I don't remember a lot of the exact ages, but I this is what DS (30 mo.) can do, w/ ages where I remember: sing ABCs, count to twelve (I found out he could count to ten @26 mos., don't know how long he'd known before that), triangle/circle/square by 21 mos., star by 23, heart...around the same time?, recognizes maybe 4 or 5 letters consistently (e.g., will bring me "G" and say "It's for Gareth!") and maybe another half-dozen inconsistently...jumped somewhere between 18-22 mos, I think...colors have gotten much more solid in the past months or so (9-10 colors).

What I've found on the cognitive/inellectual side is that he often knows more than *I* am aware that he knows. For example, I found out he could count to ten in early March - when he did it (sort of) out of the blue. And then did it again, so I knew it wasn't a fluke. 

~Sara


----------



## mommy212 (Mar 2, 2010)

How do you ladies work with your younger toddlers on letters, numbers, etc? We count a lot, and I talk at length to him about anything we see, but he is still a bit behind on the talking/more cognitive things.

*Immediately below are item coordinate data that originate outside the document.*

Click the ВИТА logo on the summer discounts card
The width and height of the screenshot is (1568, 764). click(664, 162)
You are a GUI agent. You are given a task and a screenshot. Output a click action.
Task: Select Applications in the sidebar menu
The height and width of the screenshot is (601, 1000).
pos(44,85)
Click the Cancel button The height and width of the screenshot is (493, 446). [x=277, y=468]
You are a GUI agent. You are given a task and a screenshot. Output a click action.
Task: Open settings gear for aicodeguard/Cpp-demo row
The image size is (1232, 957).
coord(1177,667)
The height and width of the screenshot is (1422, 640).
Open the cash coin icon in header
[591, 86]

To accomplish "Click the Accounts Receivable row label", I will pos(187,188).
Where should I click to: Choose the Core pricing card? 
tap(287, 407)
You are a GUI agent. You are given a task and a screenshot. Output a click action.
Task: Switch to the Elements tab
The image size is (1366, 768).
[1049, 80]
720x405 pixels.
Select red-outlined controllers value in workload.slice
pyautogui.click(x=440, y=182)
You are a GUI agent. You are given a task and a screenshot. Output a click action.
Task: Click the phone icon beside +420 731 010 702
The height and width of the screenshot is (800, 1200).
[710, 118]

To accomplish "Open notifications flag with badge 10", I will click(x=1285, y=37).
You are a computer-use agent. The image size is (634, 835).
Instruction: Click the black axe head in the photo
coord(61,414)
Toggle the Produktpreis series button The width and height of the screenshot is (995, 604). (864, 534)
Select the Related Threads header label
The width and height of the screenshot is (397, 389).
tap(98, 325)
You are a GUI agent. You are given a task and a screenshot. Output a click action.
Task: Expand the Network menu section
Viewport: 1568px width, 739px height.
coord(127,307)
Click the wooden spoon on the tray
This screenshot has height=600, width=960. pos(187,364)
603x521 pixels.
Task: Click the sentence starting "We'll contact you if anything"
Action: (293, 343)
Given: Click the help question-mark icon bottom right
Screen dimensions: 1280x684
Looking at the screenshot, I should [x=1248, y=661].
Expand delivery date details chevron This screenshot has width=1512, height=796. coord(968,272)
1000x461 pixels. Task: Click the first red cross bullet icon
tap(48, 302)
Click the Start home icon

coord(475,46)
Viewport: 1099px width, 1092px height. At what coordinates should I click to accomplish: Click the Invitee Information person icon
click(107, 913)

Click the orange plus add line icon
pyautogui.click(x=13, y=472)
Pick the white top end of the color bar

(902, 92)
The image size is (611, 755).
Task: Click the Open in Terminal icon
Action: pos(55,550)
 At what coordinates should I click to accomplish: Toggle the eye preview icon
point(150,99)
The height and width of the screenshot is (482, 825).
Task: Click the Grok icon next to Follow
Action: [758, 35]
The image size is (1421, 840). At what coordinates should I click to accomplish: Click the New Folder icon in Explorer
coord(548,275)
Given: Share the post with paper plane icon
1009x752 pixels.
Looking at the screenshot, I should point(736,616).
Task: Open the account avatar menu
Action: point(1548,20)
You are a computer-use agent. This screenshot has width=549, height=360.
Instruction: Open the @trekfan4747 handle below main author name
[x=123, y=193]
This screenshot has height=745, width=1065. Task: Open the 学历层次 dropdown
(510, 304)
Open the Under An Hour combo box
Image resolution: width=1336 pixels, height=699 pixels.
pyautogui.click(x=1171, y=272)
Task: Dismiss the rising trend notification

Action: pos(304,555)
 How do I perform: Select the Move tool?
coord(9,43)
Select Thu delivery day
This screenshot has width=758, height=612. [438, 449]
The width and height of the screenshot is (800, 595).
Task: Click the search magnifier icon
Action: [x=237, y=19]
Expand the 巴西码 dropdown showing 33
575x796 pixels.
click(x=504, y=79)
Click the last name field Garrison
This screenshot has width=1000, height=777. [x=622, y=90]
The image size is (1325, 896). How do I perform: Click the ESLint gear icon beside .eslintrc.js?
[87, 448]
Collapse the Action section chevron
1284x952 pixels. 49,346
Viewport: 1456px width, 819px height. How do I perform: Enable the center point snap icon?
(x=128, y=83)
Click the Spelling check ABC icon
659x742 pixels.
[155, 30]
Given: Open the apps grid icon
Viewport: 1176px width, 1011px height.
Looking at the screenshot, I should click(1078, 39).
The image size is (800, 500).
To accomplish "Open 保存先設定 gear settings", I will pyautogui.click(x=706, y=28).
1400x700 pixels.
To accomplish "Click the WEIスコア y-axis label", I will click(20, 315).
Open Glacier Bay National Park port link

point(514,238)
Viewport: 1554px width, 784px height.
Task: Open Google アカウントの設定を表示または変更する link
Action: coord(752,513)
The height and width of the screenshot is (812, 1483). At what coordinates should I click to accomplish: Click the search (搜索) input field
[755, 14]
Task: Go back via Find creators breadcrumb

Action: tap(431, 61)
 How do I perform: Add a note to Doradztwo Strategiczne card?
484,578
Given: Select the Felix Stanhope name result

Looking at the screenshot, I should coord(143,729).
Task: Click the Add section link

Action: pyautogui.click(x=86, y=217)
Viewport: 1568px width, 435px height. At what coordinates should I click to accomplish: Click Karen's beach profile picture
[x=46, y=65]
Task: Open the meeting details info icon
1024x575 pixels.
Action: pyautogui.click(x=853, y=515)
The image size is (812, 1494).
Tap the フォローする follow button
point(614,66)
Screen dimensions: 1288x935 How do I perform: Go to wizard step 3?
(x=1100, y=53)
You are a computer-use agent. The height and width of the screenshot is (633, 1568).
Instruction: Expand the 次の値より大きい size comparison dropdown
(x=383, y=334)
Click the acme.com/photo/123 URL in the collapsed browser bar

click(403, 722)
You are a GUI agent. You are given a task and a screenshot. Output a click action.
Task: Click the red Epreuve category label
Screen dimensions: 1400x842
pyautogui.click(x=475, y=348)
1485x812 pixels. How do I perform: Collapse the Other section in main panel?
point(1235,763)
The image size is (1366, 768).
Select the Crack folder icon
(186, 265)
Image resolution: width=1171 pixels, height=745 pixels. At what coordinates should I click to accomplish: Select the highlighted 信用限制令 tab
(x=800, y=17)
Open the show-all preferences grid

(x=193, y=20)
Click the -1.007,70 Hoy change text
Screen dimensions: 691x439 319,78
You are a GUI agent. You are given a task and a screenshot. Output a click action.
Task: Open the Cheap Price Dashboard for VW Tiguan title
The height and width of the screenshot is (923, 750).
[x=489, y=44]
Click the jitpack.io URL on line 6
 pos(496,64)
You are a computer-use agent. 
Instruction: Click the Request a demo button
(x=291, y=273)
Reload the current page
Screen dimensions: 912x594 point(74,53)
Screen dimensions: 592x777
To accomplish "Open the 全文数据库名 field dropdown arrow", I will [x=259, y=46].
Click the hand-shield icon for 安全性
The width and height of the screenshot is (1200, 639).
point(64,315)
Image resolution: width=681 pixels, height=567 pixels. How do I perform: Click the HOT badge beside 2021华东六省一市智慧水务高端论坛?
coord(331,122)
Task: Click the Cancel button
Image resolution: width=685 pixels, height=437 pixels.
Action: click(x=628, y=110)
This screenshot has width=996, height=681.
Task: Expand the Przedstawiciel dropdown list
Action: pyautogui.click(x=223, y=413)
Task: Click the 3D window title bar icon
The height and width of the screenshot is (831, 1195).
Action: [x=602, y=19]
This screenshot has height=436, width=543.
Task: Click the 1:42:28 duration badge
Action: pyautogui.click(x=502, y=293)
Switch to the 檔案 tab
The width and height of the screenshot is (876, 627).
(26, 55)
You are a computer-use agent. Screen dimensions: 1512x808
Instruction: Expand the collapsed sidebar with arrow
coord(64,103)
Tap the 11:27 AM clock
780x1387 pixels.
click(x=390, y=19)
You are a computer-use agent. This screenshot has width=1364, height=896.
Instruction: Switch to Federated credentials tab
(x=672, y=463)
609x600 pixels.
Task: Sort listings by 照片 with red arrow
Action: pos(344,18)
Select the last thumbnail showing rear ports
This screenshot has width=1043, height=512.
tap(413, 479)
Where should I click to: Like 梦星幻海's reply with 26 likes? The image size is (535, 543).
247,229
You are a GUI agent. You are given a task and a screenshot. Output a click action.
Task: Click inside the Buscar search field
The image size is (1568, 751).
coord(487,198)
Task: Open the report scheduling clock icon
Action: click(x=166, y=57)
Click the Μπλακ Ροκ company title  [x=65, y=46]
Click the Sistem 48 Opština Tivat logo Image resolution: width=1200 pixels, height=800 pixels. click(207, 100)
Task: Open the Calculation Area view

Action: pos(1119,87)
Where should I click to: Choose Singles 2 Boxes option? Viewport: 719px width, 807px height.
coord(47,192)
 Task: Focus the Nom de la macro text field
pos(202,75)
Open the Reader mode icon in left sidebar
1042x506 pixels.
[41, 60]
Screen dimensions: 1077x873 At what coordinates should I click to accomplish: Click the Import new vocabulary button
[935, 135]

He says very few words at 21 months, and none of them are identifying letters, numbers, colors of shapes. He can identify several animals on sight- he loves his animal books 

On the physical side, I think he has always been a little advanced. He walked backwards around 17 months, and climbs the small slides if he has the right shoes on. He has done "arm dancing" for a while, where he just shakes his arms or does a twist type thing, and recently has begun to dance by shaking his booty because one of his friends does that. He spins in circles and can stop himself quickly if he sees something coming up that he'll run into. He can also walk a standard 4-inch balance beam as long as he is not distracted, lol. He'll also climb a tree outside our house about 2-3 feet of the ground.


----------



## Marissamom (Dec 17, 2009)

Quote:


> Originally Posted by *mommy212*
> 
> How do you ladies work with your younger toddlers on letters, numbers, etc? We count a lot, and I talk at length to him about anything we see, but he is still a bit behind on the talking/more cognitive things.
> 
> He says very few words at 21 months, and none of them are identifying letters, numbers, colors of shapes. He can identify several animals on sight- he loves his animal books


we just try to expose her to stuff. we have letter refrigerator magnets and I'll have her point to one and tell her the letter, the sound, and some words that start with that sound. her dad draws with 
her and shows her shapes and sometimes letters and numbers. we sing the ABC's we we wash hands and count to ten when she needs to hurry up. really, it's not something to stress about. kids will learn the academic stuff when they're ready as long as it's available.


----------



## sosurreal09 (Nov 20, 2009)

I haven't done anything that I know of. IDK how she knows the things she does to tell you the truth! I think all kids will just do things at their own pace and there is a big range of what's considered "normal".

Quote:


> Originally Posted by *mommy212*
> 
> How do you ladies work with your younger toddlers on letters, numbers, etc? We count a lot, and I talk at length to him about anything we see, but he is still a bit behind on the talking/more cognitive things.
> 
> ...


----------



## LynnS6 (Mar 30, 2005)

The PBS development tracker is very sound and has good benchmark milestones.
http://www.pbs.org/parents/childdevelopmenttracker/two/index.html

It's important to note that the range of typical development is huge, and different kids work on different skills at different times. Our DS learned all his shapes and colors really early because we had a shape puzzle that he loved. He demanded to know each shape and each color and could do them all by about 20 months. When dd as 23 months I realized that she didn't know a single color word because she didn't ask and I hadn't thought to teach them.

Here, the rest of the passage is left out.